Think about all the people you know – professionally and personally. Do you have all the information you need to contact them reliably and regularly?

Take a blank piece of paper and start writing down all the contact lists you already have:

  • Contacts in your phone
  • Email lists
  • Facebook friends
  • LinkedIn contacts
  • Blog followers
  • Event attendees
  • Customer lists
  • Others?

You may already have hundreds of contacts and I’m sure you can already think of ways of increasing this number.

Step 2 – Database Options

Now you need to find a way to bring all your contacts together and manage them.

There are endless databases options available to suit the size and requirements of your business. From fully integrated Customer Relationship Management (CRM) systems, cloud based solutions or just a simple Excel spreadsheet, you should choose a database that allows you to easily add and extract useful contact information.

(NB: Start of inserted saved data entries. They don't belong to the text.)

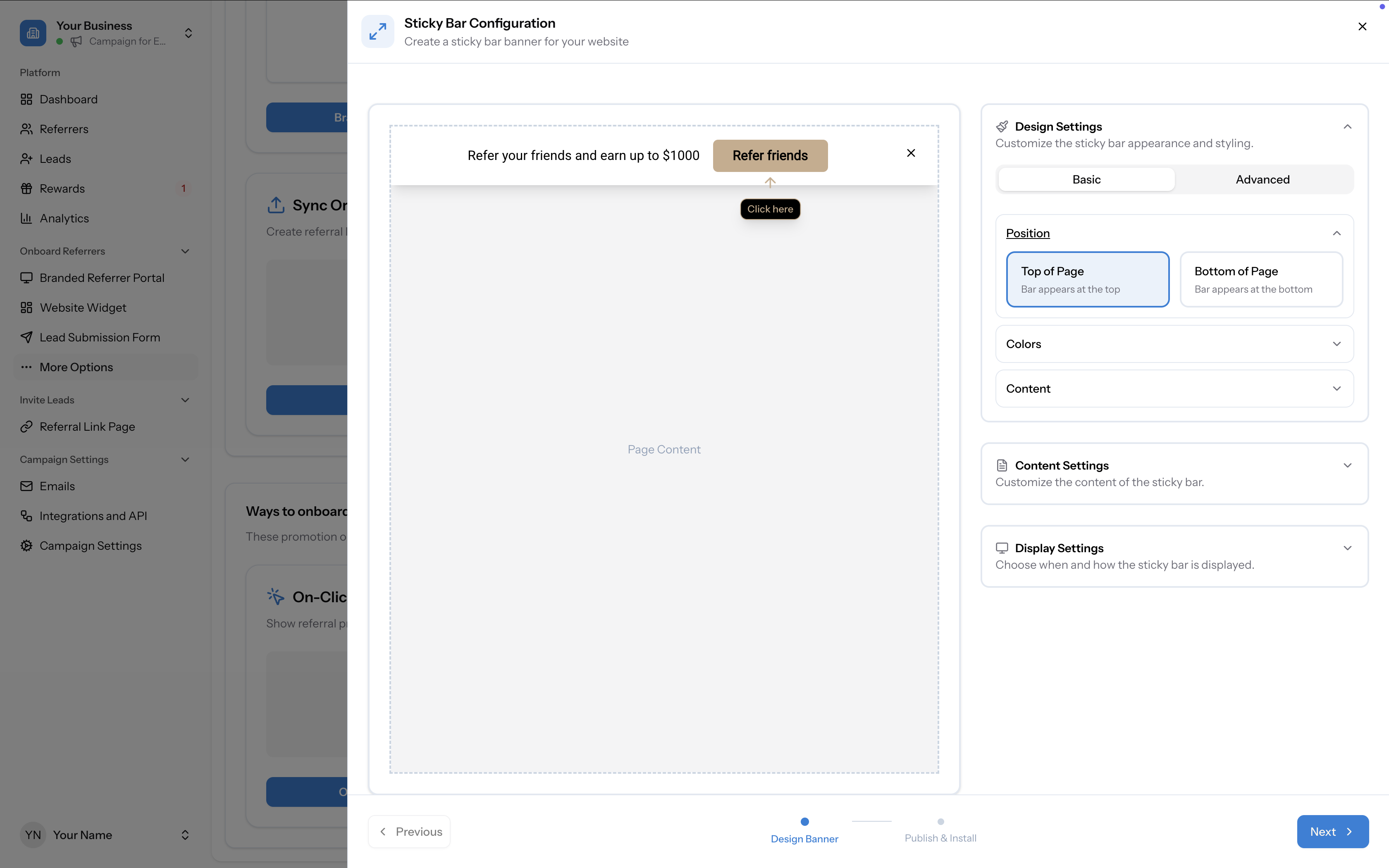Click the document icon beside Content Settings
This screenshot has height=868, width=1389.
click(1002, 465)
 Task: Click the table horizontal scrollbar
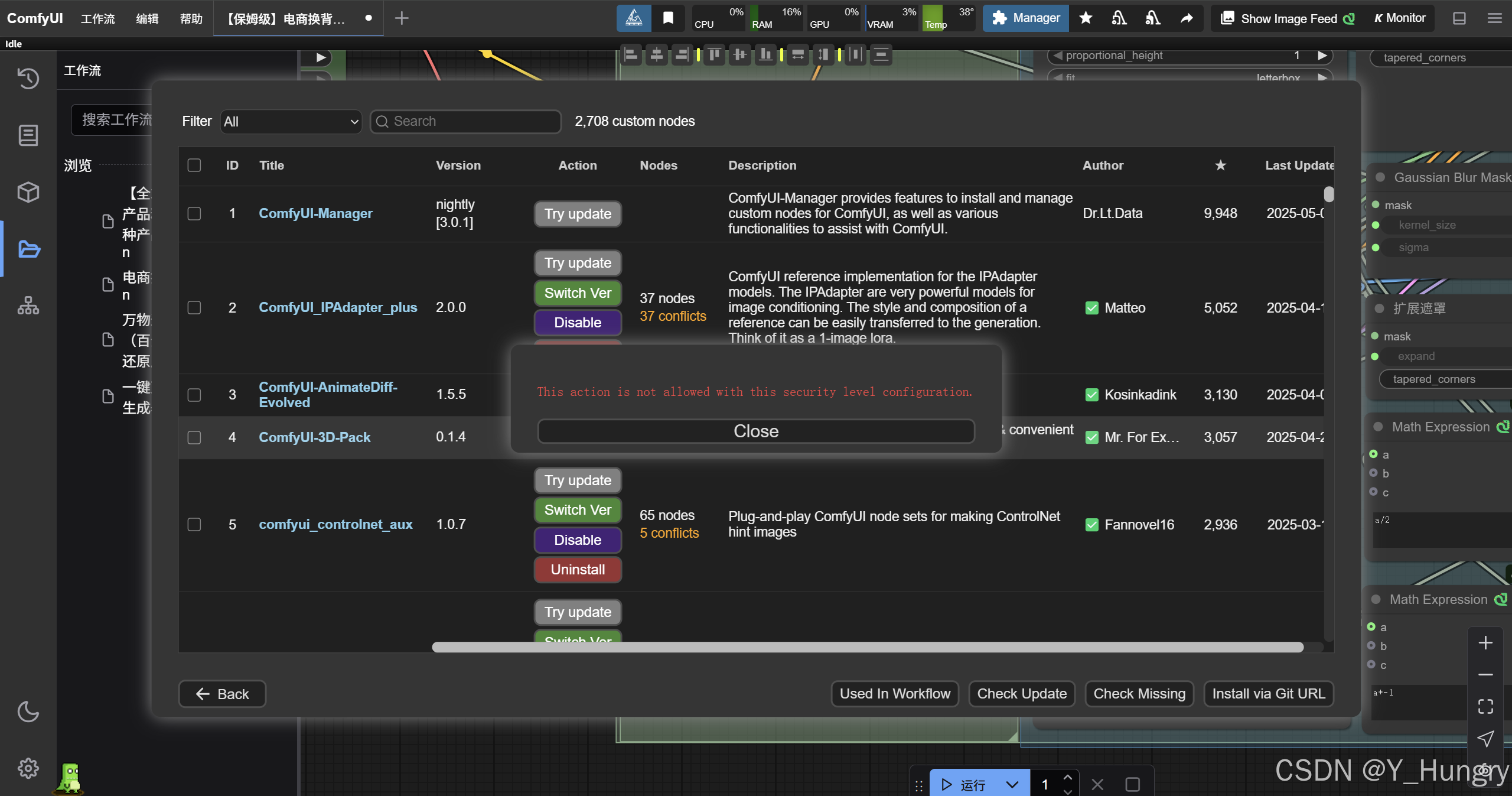[x=867, y=648]
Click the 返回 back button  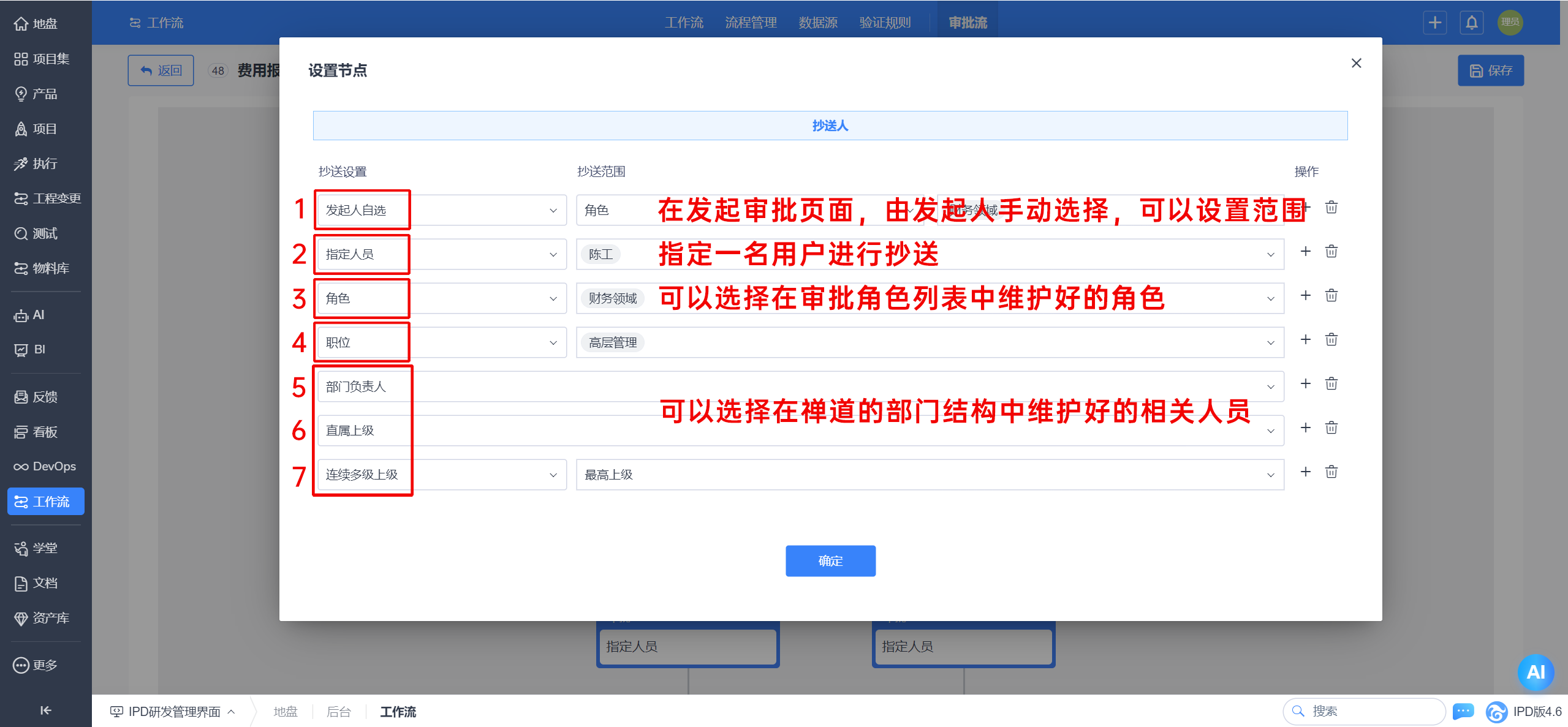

Spend time to get the information ‘fields’ (i.e. title, first name, surname, email addresses, etc) and categories (i.e. clients, contacts, specific lists for newsletters, billing details, etc) right up front so you have all you need when you come to using the data for communication. Will you mostly be using email communication? Do you need postal addresses? Is there any purpose for capturing personal information such as birth dates or ages?

It is important to make sure you are across rules relating to privacy in your country or state – particularly for email and online communication – so you are not caught out sending unsolicited information. In Australia you need to provide a way for people to ‘opt-out’ or ‘unsubscribe’ from your mailing list if they no longer want to receive information from you.

Step 3 – Extending and Updating Information

A database is only as good as the information it contains – and it can quickly become outdated. Schedule some time each month to update your database and put processes in place to add new contacts as soon as possible.

Work out some simple strategies to ensure your database builds each month. Make sure you never lose an opportunity to get new data in so you can extend the reach of your communication, giving you access to even more potential clients and customers.

How are you managing contact information in your business?

Advertisements

Just 1 Percent

tn_timingThe way I see it, with every excuse you make about marketing, you are giving away a little bit of control of the future success of your business. You are divesting the potential of all of your hard work. I mean what is the point of working so hard to build a business, if you are not doing everything possible to tell people about it.

So today I’m hoping to give you a wake up call. I want to convince you that even if you only have a small amount of time – and even if your marketing budget is non-existent – you can create habits to actively marketing your business and share your story.

Let’s start off with talking about time. Sure time is a limited resource. I haven’t come across an app yet that has found a way to squeeze more than 24 hours into each day – but I’m sure it’s not far away! Until this is available to us, we are stuck trying to fit too many things into too little time. So when faced with this, how can you carve out time to focus on marketing?

Let’s start with baby steps…

I want you to do a calculation. Work out how many hours you work on average each week. Then work out 1% of this time. For example:

40 hours per week or 2400 minutes x 1% = 24 minutes

This 1% is how much time I want you to spend on marketing this week.

Using the example of 24 minutes across a whole week – what could you achieve?

Here are 10 suggestions
:

  1. Phone a customer or contact you think might be a good target for more business and just have a chat
  2. Map out the key points of an article on a topic in your area of specialisation
  3. Update your LinkedIn profile
  4. Hold a short meeting over coffee with 3 colleagues to ask them what they are working on and discuss cross-referral opportunities
  5. Research and register for a networking event relevant to your industry
  6. Review your customer or client lists to see if you can think of new ways to get to know their businesses better
  7. Set up a meeting with one of your key clients and ask them to show you around their operations
  8. Find an article that may interest your customers or contacts and email a link out to them
  9. Send a birthday card to a long-term client
  10. Refer an opportunity to a business contact or colleague – what comes around goes around.

Any of these activities has the potential to bring more work into your business or – at the very least- to raise your profile in the minds of your contacts or customers, reinforcing who you are and how you can help them.

It doesn’t have to take lots of time or money, but a little bit of marketing can bring great results.